Moussa (nome di fantasia) ha 16 anni ed è gambiano, è partito da Sfax senza nessuno e da quattro giorni dorme nell’hotspot: «Qui dentro la vita è molto difficile, non ci danno da mangiare, non ci danno acqua. Ci sono sempre litigi per i pasti, giovedì hanno mandato la polizia e mi hanno ferito con il manganello». La Cri, però, nega episodi di violenza nel centro di Contrada Imbriacola: «Non ci sono stati feriti durante gli scontri per il cibo. Non è una guerra. Si tratta di criticità, nulla di ingestibile. Abbiamo cercato sempre di mantenere l’ordine senza ricorrere all’uso della forza».
Intanto continuano i trasferimenti ma anche gli sbarchi. Circa 400 sono arrivate ieri in una decina di piccole imbarcazioni. La situazione sembra comunque destinata a normalizzarsi, almeno fino alla prossima ondata.

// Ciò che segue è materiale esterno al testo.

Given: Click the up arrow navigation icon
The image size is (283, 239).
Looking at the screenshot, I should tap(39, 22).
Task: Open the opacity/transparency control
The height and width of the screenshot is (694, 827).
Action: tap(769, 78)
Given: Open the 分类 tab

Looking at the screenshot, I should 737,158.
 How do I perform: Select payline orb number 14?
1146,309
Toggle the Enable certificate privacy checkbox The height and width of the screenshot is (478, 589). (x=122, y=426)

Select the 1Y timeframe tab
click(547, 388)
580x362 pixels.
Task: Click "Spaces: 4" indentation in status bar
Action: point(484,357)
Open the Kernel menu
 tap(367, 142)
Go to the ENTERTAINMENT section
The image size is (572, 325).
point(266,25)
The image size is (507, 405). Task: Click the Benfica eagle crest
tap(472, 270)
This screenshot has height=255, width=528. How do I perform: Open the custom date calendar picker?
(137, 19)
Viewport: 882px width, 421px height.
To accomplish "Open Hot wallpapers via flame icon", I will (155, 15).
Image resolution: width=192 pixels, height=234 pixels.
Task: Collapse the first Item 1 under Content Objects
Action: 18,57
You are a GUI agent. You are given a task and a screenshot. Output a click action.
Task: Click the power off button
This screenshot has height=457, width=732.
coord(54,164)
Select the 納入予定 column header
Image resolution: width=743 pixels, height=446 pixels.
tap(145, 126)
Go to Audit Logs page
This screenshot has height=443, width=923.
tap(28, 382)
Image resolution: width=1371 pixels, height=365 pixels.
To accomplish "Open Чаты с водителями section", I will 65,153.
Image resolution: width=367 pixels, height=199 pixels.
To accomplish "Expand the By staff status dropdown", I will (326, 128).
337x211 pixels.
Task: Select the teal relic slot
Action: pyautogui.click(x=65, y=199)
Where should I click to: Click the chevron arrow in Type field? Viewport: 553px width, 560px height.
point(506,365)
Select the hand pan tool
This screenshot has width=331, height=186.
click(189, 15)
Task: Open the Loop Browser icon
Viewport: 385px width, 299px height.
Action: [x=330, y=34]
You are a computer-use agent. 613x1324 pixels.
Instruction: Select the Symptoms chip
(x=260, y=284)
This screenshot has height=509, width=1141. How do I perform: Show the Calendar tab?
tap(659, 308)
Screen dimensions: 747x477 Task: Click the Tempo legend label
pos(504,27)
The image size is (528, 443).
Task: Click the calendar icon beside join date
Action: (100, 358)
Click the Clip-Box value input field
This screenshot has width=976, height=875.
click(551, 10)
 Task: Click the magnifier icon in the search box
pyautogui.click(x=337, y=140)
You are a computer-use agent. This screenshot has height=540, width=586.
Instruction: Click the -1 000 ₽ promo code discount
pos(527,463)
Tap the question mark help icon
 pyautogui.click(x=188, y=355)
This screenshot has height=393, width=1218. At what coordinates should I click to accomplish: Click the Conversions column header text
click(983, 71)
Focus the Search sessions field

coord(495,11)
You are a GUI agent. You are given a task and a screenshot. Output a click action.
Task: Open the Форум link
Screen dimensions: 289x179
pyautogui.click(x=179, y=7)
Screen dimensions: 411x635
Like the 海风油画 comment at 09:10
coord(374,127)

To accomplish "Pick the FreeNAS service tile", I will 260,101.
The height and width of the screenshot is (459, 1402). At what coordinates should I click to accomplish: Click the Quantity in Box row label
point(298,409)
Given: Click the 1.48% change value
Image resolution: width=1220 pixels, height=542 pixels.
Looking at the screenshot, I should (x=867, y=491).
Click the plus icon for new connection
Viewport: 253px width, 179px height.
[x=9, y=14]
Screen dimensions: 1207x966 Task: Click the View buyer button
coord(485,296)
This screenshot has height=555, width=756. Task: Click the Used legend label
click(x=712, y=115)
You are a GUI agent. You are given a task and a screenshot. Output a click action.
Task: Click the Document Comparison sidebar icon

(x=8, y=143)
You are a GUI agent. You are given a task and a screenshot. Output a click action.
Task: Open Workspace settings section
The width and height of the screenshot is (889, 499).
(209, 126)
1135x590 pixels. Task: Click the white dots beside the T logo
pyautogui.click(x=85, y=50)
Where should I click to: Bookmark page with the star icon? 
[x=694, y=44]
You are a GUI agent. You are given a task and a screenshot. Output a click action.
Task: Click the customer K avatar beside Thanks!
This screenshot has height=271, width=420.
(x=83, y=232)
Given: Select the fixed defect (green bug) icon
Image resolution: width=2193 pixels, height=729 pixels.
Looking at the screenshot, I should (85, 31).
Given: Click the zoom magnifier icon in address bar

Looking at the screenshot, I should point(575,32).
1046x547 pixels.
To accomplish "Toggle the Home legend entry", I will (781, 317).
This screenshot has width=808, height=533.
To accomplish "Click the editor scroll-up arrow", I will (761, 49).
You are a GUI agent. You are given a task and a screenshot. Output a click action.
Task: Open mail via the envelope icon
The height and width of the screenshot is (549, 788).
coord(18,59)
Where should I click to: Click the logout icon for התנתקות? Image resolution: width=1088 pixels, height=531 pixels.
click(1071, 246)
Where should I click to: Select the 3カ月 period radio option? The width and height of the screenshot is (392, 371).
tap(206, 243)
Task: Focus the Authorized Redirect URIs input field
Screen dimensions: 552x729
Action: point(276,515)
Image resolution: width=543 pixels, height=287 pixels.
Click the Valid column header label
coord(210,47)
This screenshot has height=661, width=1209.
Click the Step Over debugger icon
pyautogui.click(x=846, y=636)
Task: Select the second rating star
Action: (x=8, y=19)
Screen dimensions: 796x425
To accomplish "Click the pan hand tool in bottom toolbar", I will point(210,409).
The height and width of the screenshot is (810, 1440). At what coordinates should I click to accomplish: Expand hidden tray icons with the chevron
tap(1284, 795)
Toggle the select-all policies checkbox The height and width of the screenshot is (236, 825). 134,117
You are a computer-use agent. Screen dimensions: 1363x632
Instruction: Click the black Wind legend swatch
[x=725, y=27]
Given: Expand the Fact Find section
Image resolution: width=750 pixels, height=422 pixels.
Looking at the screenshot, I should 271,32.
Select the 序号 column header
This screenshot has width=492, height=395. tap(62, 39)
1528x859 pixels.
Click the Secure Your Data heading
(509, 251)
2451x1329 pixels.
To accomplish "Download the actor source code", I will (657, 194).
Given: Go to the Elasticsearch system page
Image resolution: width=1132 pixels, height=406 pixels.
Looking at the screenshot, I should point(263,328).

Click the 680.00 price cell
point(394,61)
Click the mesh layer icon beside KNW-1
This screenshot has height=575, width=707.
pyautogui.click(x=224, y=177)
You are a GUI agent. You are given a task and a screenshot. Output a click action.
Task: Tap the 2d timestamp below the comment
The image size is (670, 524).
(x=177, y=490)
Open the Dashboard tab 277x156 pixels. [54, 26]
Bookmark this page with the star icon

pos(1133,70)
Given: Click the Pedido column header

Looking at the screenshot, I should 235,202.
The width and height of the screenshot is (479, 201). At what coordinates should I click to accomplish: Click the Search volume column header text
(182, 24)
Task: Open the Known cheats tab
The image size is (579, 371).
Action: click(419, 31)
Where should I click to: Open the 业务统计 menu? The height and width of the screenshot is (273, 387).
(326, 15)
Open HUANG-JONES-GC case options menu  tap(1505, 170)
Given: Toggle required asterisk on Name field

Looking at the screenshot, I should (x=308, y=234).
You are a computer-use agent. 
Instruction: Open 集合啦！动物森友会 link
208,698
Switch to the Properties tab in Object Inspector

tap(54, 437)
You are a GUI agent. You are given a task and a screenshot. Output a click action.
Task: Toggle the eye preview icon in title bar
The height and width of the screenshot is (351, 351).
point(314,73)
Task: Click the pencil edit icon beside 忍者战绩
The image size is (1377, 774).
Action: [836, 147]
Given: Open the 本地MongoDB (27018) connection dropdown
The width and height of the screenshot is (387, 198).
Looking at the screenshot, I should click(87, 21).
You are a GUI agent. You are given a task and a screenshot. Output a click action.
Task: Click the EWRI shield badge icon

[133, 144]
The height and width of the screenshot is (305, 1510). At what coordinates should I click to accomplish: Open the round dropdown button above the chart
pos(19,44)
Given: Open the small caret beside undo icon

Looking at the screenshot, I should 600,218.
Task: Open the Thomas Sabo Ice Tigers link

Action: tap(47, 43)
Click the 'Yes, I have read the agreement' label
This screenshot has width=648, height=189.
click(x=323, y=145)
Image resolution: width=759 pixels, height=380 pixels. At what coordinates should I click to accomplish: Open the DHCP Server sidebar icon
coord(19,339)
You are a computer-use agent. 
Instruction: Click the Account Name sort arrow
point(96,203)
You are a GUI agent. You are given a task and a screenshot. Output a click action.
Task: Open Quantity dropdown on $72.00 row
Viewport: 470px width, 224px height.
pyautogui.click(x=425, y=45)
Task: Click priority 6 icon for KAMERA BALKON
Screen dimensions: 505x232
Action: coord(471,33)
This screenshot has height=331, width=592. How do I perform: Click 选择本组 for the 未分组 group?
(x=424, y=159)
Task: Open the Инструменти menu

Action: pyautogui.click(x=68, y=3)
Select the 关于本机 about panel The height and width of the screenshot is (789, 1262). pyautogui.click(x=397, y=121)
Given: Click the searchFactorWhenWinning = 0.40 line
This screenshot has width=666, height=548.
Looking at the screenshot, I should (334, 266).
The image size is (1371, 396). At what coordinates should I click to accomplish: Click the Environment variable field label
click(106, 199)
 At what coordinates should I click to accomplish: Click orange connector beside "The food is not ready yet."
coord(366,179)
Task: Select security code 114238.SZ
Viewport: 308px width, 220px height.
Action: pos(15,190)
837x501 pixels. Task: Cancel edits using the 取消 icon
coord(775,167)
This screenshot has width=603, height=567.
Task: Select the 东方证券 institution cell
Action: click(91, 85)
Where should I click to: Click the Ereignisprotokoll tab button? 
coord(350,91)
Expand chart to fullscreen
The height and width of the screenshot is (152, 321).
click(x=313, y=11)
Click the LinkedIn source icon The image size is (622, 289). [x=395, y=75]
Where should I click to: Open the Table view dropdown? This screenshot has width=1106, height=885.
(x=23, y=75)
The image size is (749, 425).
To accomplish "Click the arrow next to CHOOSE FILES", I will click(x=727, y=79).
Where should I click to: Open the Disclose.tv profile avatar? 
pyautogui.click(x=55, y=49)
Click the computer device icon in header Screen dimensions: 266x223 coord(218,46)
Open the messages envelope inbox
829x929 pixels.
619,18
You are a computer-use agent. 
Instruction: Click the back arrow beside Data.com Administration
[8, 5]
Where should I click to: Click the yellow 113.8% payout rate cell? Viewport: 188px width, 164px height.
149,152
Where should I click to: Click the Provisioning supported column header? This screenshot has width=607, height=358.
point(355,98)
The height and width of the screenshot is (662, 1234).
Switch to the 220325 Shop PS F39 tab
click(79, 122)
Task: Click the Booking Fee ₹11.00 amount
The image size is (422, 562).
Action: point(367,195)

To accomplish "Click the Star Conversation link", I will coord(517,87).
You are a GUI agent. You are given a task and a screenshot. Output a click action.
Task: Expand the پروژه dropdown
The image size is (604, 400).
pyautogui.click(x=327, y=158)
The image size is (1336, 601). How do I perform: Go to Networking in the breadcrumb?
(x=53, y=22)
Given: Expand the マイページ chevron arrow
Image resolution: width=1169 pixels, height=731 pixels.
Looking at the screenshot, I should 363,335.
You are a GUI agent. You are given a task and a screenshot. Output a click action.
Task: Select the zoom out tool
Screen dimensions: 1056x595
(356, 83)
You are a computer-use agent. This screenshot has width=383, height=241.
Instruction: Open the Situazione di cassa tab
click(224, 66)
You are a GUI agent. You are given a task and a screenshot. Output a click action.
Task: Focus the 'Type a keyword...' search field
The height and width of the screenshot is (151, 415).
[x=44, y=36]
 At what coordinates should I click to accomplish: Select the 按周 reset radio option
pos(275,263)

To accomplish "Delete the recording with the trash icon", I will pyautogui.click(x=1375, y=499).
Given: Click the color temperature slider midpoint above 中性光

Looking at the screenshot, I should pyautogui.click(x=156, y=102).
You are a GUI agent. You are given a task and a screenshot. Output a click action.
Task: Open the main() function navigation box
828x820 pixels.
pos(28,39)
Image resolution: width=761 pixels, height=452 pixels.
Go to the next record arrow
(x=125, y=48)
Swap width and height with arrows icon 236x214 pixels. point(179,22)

Ancora ieri sera, però, davanti alla chiesa dell’isola i migranti in file ordinate attendevano un pasto caldo. Mentre la notte precedente nella piazzetta del paese alcuni di loro avevano ballato con turisti e residenti al ritmo della musica reggae. «Giovedì verso le 14:30 c’erano tre ragazzi di 14 anni che cercavano del cibo. Potevano essere miei nipoti, stavano morendo di fame e avevano molta sete. Abbiamo fatto una frittata e mangiato tutti assieme», racconta il lampedusano Stefano Loffredo. «Sembrano i giorni del 2011. Abbiamo visto gente lasciata per più di 48 ore al Favaloro, persone affamate. Noi soffriamo davanti a queste scene, non vogliamo che la gente sia trattata così. Ieri mi veniva da piangere durante la fiaccolata. Lo stato si deve mettere in moto, la Cri non ce la fa con questi numeri», conclude.

Basile, invece, sostiene che il cibo sia distribuito regolarmente: «La nostra cucina riesce a preparare anche dieci mila pasti al giorno, ma con questo affollamento alcuni ragazzi hanno preferito non fare la fila e andare a sfamarsi all’esterno». Fuori la porta della chiesa, però, non sono solo alcuni ragazzi a essere in fila, ma centinaia di persone.
«La chiesa ci ha dato questo spazio, siamo tutti amici che hanno deciso di dare una mano. Serviamo pasti a pranzo e cena, ieri abbiamo lavorato dalla mattina alle due di notte. Abbiamo anche un accesso laterale per donne e bambini che vogliono lavarsi e cambiarsi. Lampedusa è un’isola di solidarietà», dice Marcello Mangiò, operatore sanitario di Palermo che vive sulla maggiore delle Pelagie.

Mentre i lampedusani sfamavano le persone, sull’isola è arrivata Marion Maréchal Le Pen, nipote della leader del Rassemblement National ma futura capolista europea dell’estrema destra di Eric Zemmour. «Sono venuta per sostenere popolo e governo italiani perché oggi a Lampedusa le frontiere italiane sono anche le frontiere di tutta l’Ue», ha dichiarato senza avvicinarsi ai migranti né ai residenti. Nei prossimi giorni è attesa la presidente della Commissione Ue Ursula von der Leyen, invitata da Meloni.